Grey relational analysis using Gaussian process regression method for dissolved gas concentration prediction

  • Shi Xiang Lu
  • Guoying Lin
  • Huakun que
  • Mark Jun Jie Li
  • Cheng Hao Wei
  • Ji Kui Wang
Original Article


The prediction of the dissolved gases content in an oil-immersed power transformer is very important for early fault detection. However, it is quite difficult to obtain accurate predictions due to the non-linearity of gas data. Different machine learning technics have been used to solve this problem, but they neither consider the relationship of different gases nor the sampling errors. In this paper, we propose to use Grey relational analysis (GRA) to calculate grey relational coefficients for gas feature selection and a Gaussian process regression (GPR) to predict dissolved gas value. In this method, both the relationship of gas features and sampling errors are considered. Four algorithms of ANN, SVM, LSSVM and GPR are used in gas prediction. We conducted experiments on eight dissolved gas datasets. The comparison results have shown that the GRA method is effective in selecting good gas features. The performance of prediction of gas values is significantly improved.

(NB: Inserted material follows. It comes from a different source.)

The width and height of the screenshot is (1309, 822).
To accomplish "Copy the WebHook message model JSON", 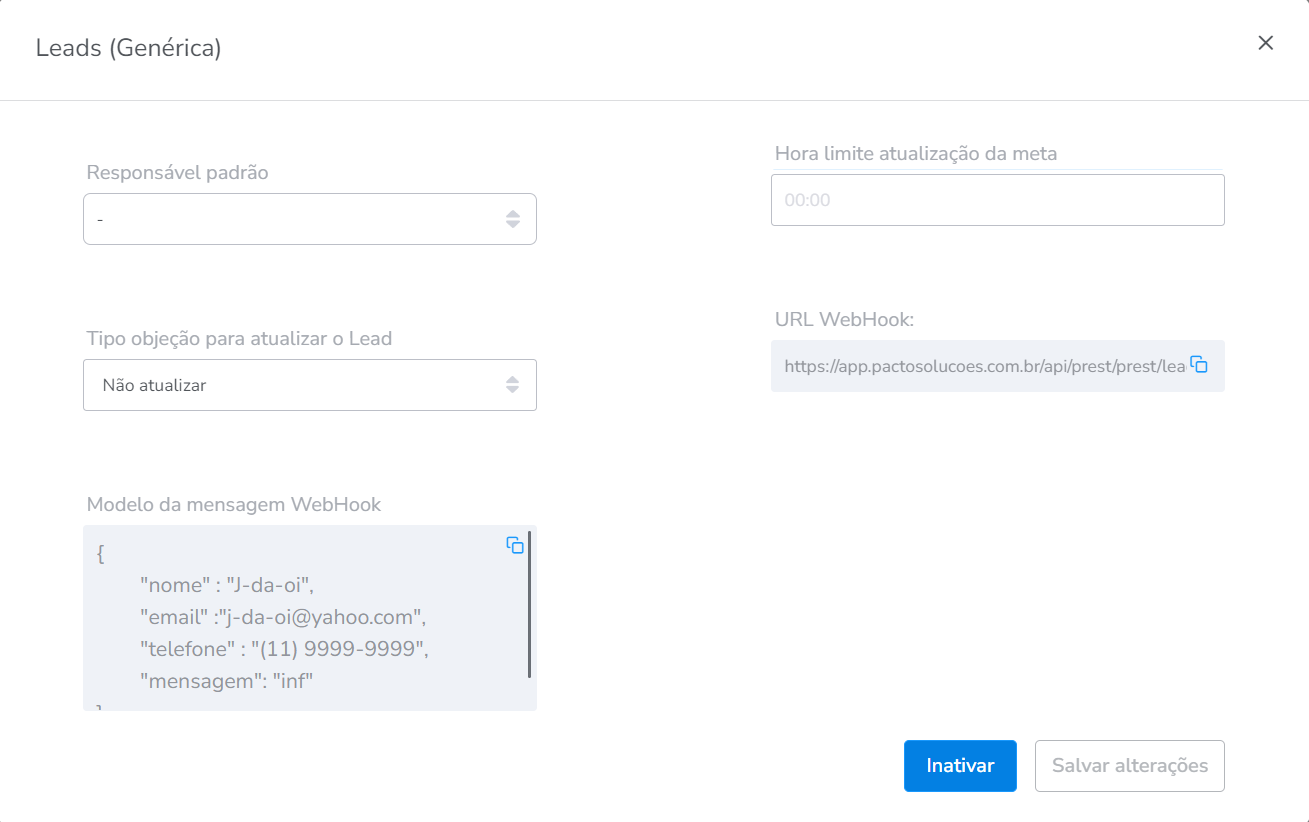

Oil-immersed power transformer Dissolved gases analysis Grey relational analysis Gaussian process regression 



All authors contributed equally the same to this article which is supported by National Natural Science Foundations of China (61503252 and 61473194), China Postdoctoral Science Foundation (2016T90799), Guangdong Province Fund(2014GKXM054) and Shenzhen—Hong Kong Technology Cooperation Fund(SGLH20161209101100926).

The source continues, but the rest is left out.